• INPUT MATERIAL:
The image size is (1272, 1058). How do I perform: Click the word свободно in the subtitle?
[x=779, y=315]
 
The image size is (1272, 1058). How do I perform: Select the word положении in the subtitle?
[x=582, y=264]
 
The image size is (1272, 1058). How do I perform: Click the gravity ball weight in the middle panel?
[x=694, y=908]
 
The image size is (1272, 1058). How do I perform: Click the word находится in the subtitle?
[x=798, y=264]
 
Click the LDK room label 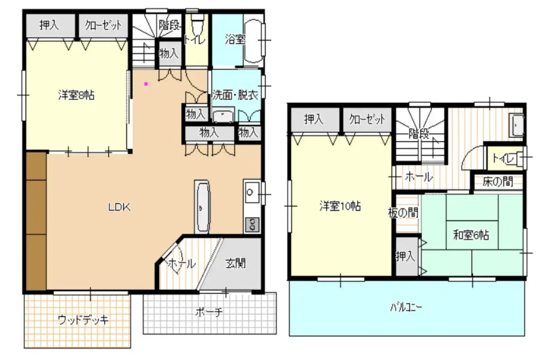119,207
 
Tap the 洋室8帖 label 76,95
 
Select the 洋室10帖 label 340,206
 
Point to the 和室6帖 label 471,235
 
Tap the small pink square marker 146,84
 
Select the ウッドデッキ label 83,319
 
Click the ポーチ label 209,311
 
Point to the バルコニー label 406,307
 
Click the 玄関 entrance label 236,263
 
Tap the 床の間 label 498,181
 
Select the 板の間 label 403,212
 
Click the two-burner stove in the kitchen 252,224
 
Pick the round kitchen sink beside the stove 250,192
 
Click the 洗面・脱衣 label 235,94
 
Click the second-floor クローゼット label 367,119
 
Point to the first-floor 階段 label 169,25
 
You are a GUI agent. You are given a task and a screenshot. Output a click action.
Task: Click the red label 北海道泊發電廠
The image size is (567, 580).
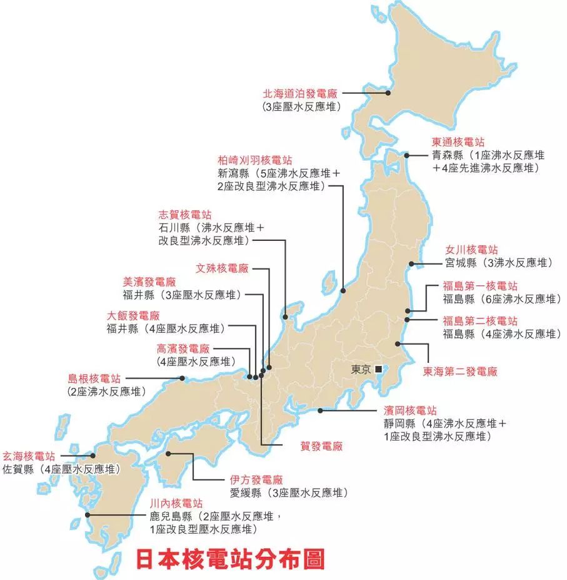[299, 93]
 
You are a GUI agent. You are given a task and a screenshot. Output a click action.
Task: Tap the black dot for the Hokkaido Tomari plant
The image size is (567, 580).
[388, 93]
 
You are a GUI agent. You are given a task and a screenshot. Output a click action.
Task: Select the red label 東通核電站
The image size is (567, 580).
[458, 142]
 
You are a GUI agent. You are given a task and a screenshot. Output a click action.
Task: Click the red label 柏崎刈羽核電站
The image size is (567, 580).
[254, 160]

==

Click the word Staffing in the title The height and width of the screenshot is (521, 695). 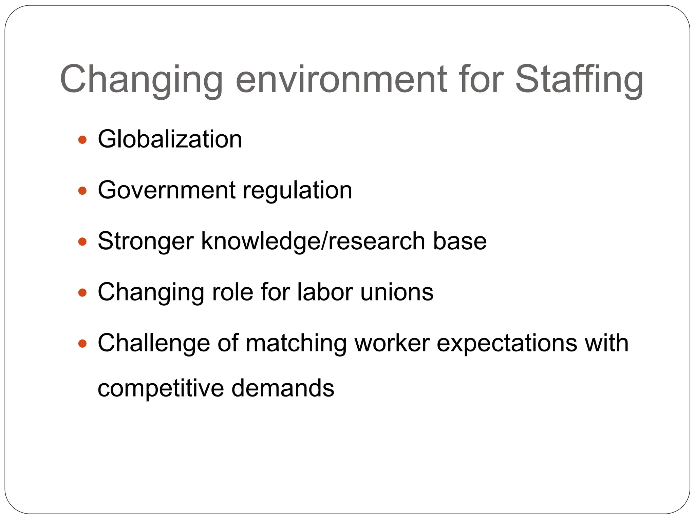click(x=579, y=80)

...

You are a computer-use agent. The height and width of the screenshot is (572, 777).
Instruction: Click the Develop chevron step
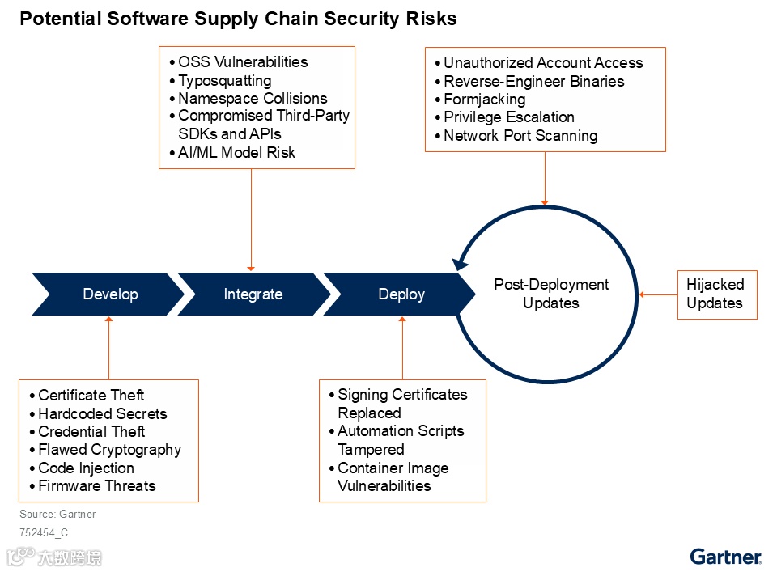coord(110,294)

• WHAT IS NEEDED:
Copy out, without alteration, the material starting at the line that contains "Select the 板の間 label 403,212" and ending at the line that contains "Point to the first-floor 階段 label 169,25", both of these lines included.

• FULL SOLUTION:
Select the 板の間 label 403,212
 
Click the two-burner stove in the kitchen 252,224
 
Pick the round kitchen sink beside the stove 250,192
 
Click the 洗面・脱衣 label 235,94
 
Click the second-floor クローゼット label 367,119
 
Point to the first-floor 階段 label 169,25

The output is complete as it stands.